Todos estos textos han sido extraídos del libro de Csikszentmihalyi “FLUIR. Una psicología de la felicidad”.


No creo que sea necesario referir más textos para ver los puntos de encuentros entre la noción de función trascendente y flujo. Personalmente creo que el concepto de flujo expresa de mejor manera el fenómeno descrito por Jung. Si entendemos la psique como un sistema dinámico complejo, podemos encontrarla en distintos momentos, fases o estados.
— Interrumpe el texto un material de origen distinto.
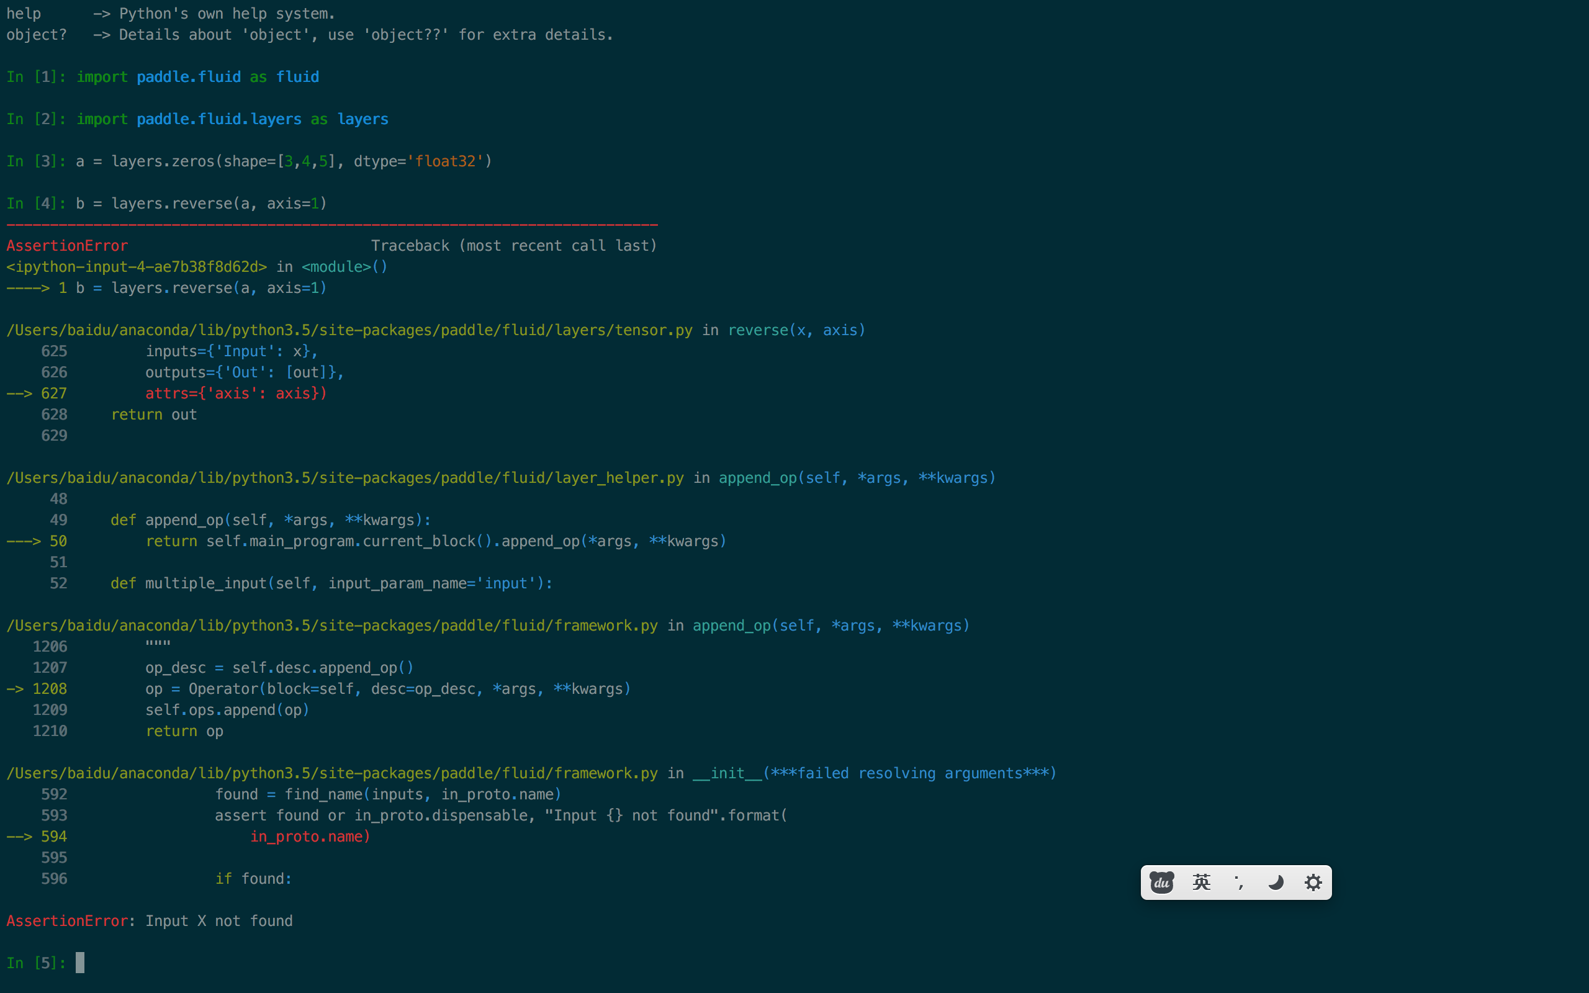1589x993 pixels.
Task: Click the framework.py path above line 1206
Action: pyautogui.click(x=332, y=626)
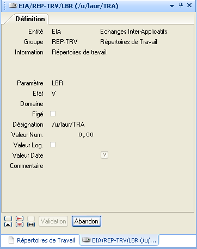Open the panel options dropdown arrow

click(172, 6)
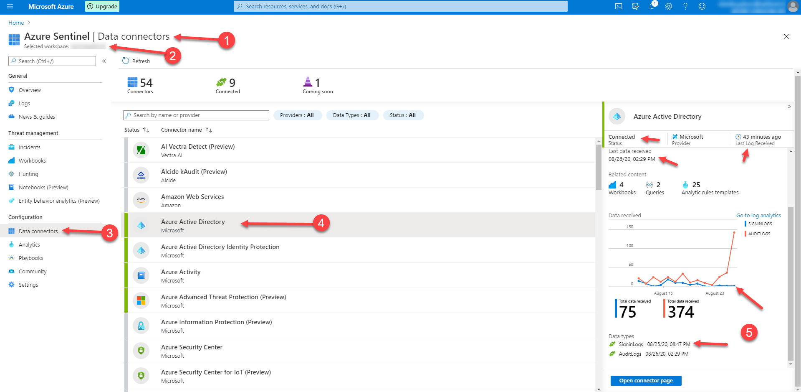Click the Open connector page button

(646, 380)
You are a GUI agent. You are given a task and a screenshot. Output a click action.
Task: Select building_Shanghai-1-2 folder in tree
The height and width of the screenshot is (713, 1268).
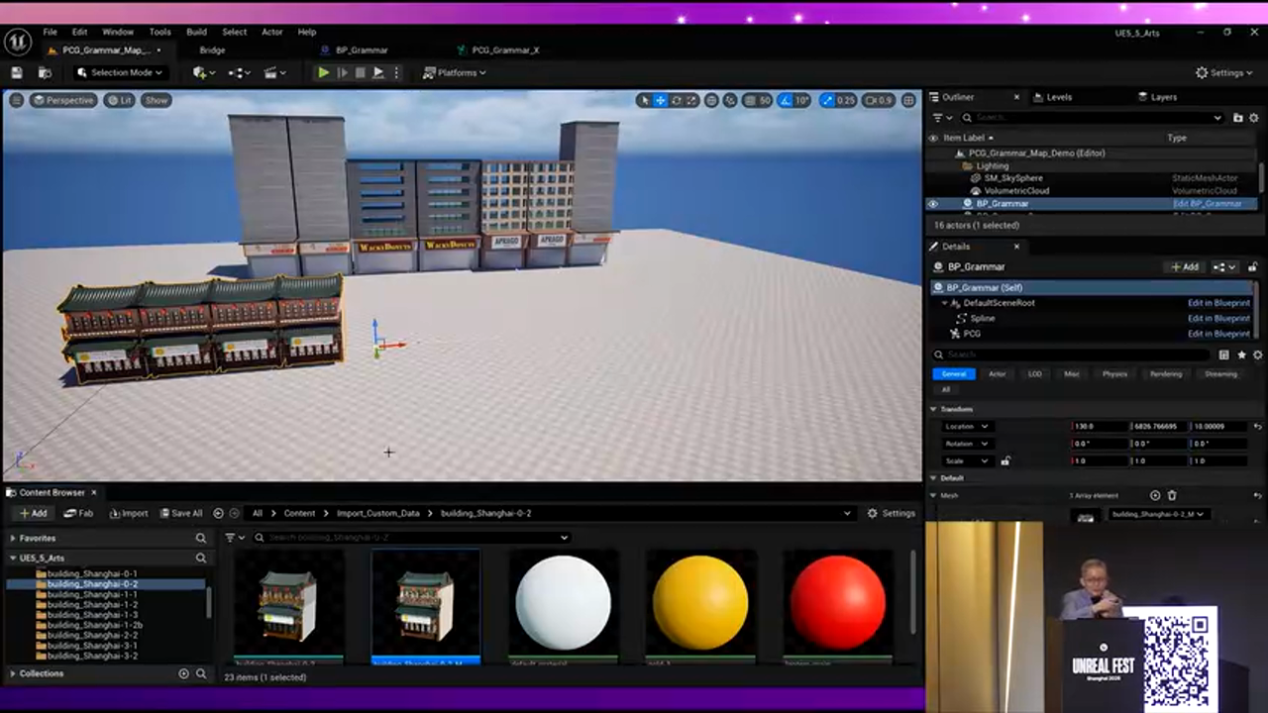click(92, 604)
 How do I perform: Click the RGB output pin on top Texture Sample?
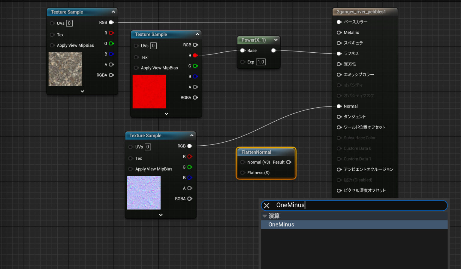[x=111, y=22]
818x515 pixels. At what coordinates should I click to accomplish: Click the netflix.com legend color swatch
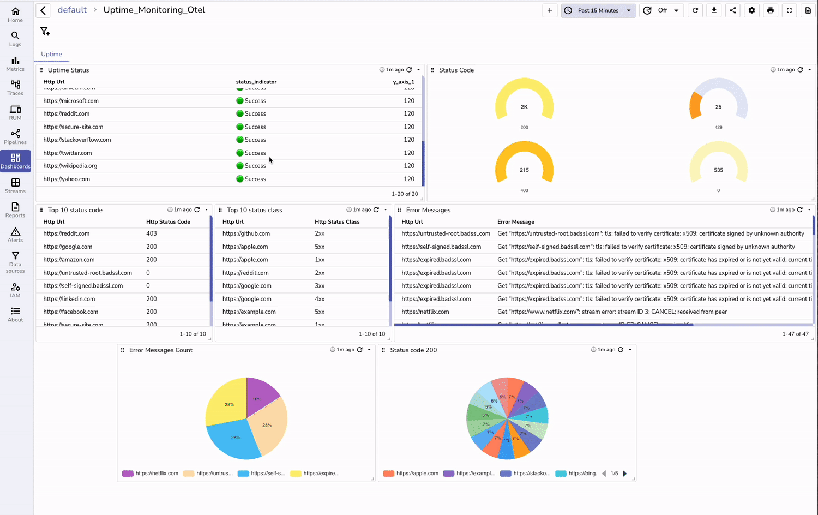point(128,473)
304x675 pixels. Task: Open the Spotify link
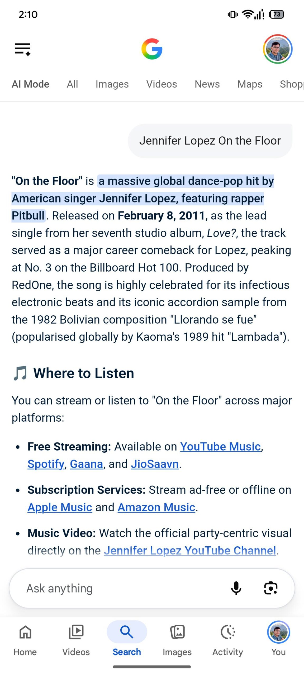tap(46, 464)
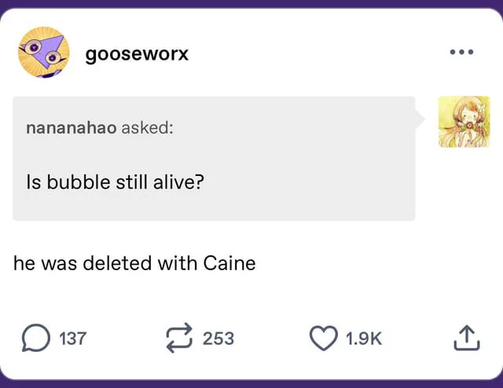Click the purple border above the post
This screenshot has height=388, width=503.
pyautogui.click(x=252, y=3)
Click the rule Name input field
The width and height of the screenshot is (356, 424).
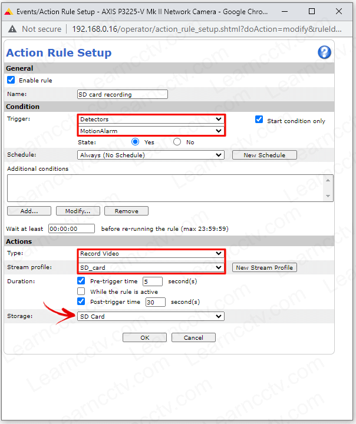(123, 94)
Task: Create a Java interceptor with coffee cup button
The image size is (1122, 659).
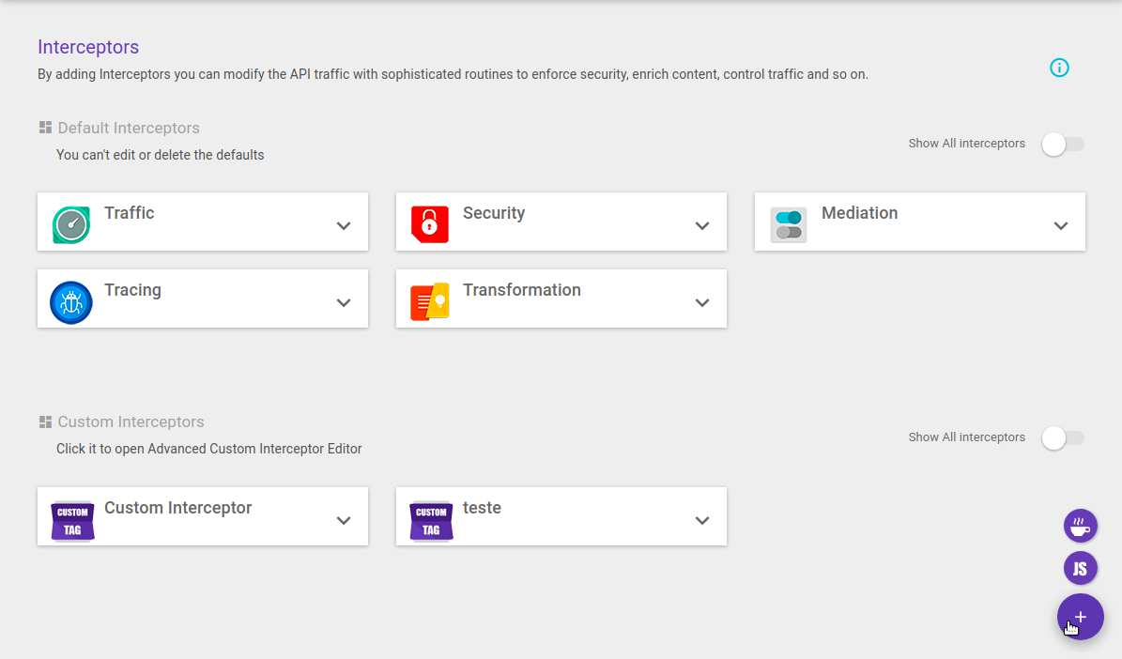Action: tap(1080, 526)
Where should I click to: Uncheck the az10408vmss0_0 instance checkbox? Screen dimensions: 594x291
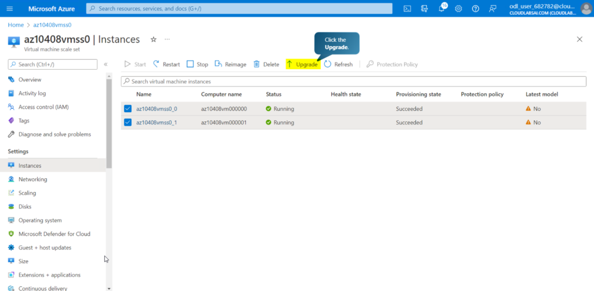[128, 109]
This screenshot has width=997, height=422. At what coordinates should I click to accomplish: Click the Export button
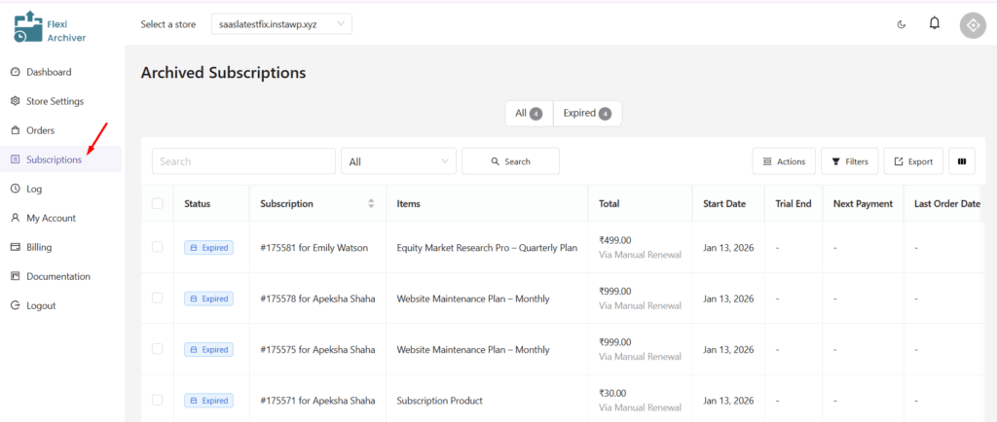click(x=912, y=161)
Si pudiéramos graficar estos estados tendríamos distintas figuras, muchas de ellas seguramente de naturaleza fractal y similares a los atractores extraños que nos ha mostrado los científicos de la teoría del caos. En psicología todavía no hemos incursionado en este tipo de exploraciones y aplicaciones. En todo caso, cuando Jung habla de que se activa la función trascendente, me parece a mi que es más adecuado decir que el sistema psíquico se encuentra en un estado de flujo. La particularidad y positividad potencial de este estado es que contribuye a la auto-organización y desarrollo de la psíque. Me parece que este entendimiento contribuye a vincular las ideas de Jung con otras valiosas teorías de la naturaleza en la ciencia del siglo XXI.